In response, the city produced evidence indicating that the property was indeed “conveyed to the City on November 17, 1936, and the warranty deed was recorded in the Dallas County land records.” Further, the city had “performed the mowing, maintenance, and litter removal at the cemetery and has not authorized or approved anyone else taking such action at the Confederate Cemetery.” Moreover, the city maintained Sterling Price Camp Number 31, a unit of United Confederate Veterans, became inactive in 1917 and SCV was not formed until 2001. As a result, based on their corporate filings, SCV was not “a successor to Sterling Price Camp Number 31.”
As a result, the federal district court found SCV had “failed to introduce any evidence that they have an interest in the Confederate Cemetery.” The court, therefore, granted the city’s motion to dismiss because SCV lacked standing to bring a claim based on an alleged interest in the land.
SCV had also alleged they had “associational standing” through Patterson and their members. As described by the federal district court, an association has standing to bring a suit on behalf of its members, if and only if:
(1) its members would otherwise have standing to sue in their own right; (2) the interests it seeks to protect are germane to the organization’s purpose; and (3) neither the claim asserted nor the relief requested requires the participation of individual members.

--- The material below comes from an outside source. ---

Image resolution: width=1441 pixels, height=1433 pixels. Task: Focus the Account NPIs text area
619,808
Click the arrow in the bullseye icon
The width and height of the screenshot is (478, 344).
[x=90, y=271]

In this instance, the federal district court found “SCV has failed to show representational standing because the only member it identifies is Patterson, who does not have standing to bring this suit.” Moreover, in the absence of a credible First Amendment claim, the court held SCV had also failed to adequately plead that SCV had standing on their own behalf based on their organizational purpose.
Dismiss for Lack of Standing
Having found no legal basis for SCV’s copyright, title to land, and First Amendment claims to challenge “the City’s removal of the Lee Statue or the forthcoming removal of other Confederate monuments,” the federal district court granted the City’s motion to dismiss for lack of standing to bring this lawsuit.
James C. Kozlowski, J.D., Ph.D., is an Attorney and Associate Professor in the School of Recreation, Health and Tourism at George Mason University.